The term "Prescribed Occurrence" is defined to include any issue of securities by MPR, and any distribution by MPR (other than the distributions contemplated as part of the proposal and referred to in this announcement). It also includes any acquisition or disposal or capital commitment, by MPR which exceeds A$250,000, other than in the ordinary course of business.

No solicitation

During the period prior to implementation, MPML must not directly or indirectly solicit, invite, facilitate, encourage or initiate any enquiries, negotiations or discussions, or communicate any intention to do any of these things, with a view to obtaining any expression of interest, offer or proposal from any person in relation to a Competing Proposal. A "Competing Proposal" is a transaction that, if completed, would mean a person (other than a ProLogis Group Member) would (a) directly or indirectly, acquire an interest in or become the holder of 20 per cent or more of the Units or 20 per cent or more of the voting Securities in any Subsidiary of MPR; or the whole, or a substantial part, of the MPR Group's business or assets; (b) acquire control of MPR, within the meaning of section 50AA of the Corporations Act; or (c) otherwise acquire or merge with MPR.

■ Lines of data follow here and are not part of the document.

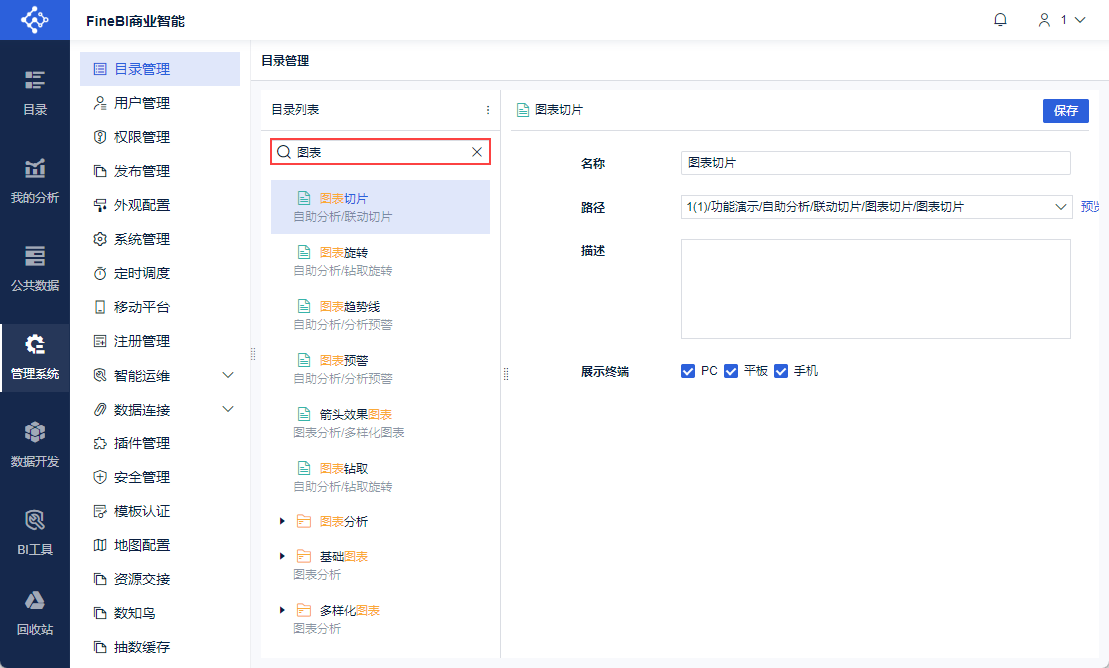Open 公共数据 from the sidebar
The image size is (1109, 668).
coord(35,267)
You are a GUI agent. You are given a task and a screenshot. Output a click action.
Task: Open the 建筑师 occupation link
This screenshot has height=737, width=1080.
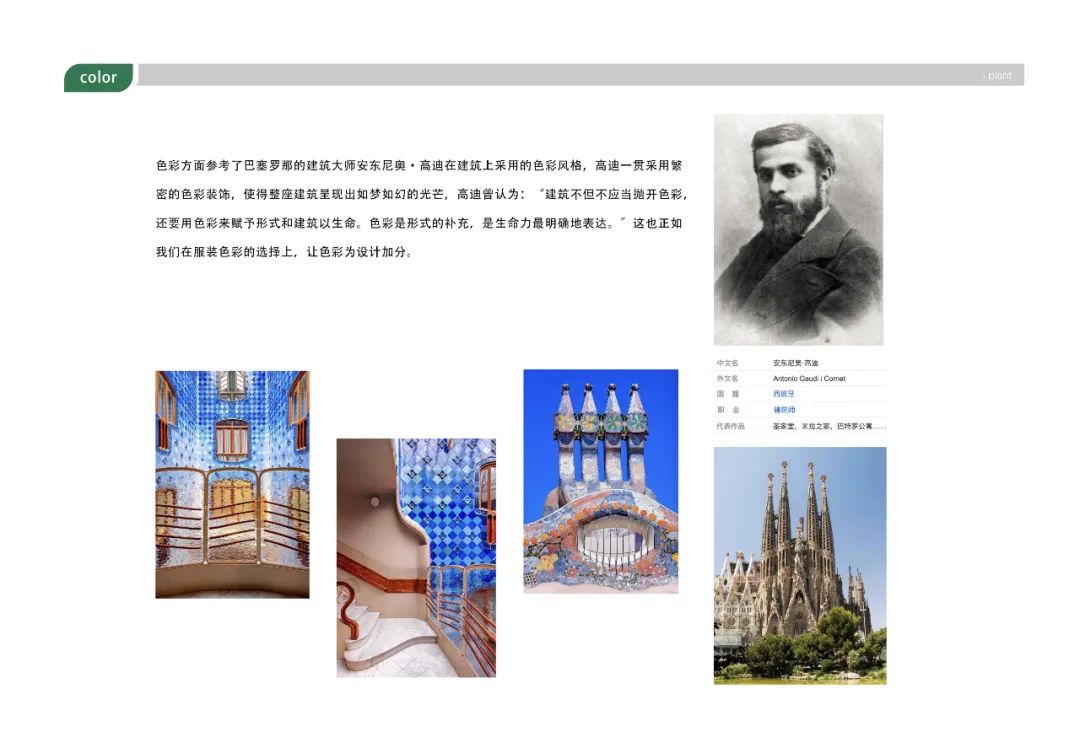click(785, 410)
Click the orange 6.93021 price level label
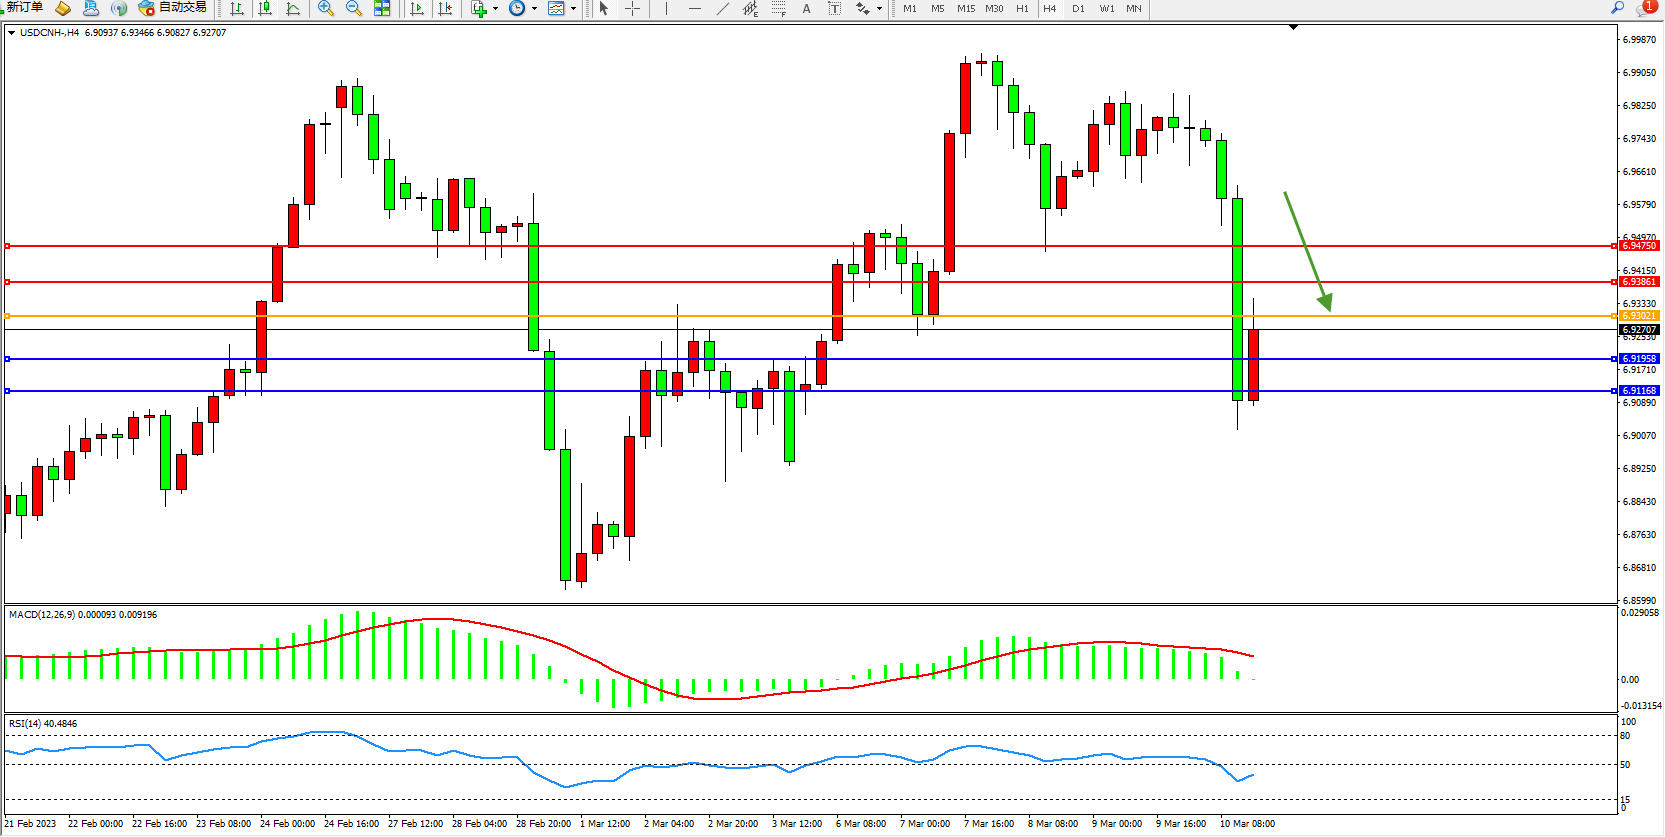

Restriction on the provision of due diligence

During the period prior to implementation of the scheme, MPML must not solicit or permit any third party to conduct due diligence for the purposes of making a Competing Proposal. These restrictions do not prevent MPML responding to a bona fide Competing Proposal (which was not solicited, initiated or encouraged in breach of the no solicitation provision) provided that the Independent Directors have determined in good faith and acting reasonably that such Competing Proposal is a superior proposal to the Scheme.

Obligation to notify

MPML must immediately inform ProLogis if it is approached by any person to engage in any activity which would breach the no shop provision or the restriction on the provision of due diligence, and must notify ProLogis of the identity of that person, the details of the expression of interest and/or proposed Competing Proposal made by the person making the approach, and the details of the discussions between such person and MPML.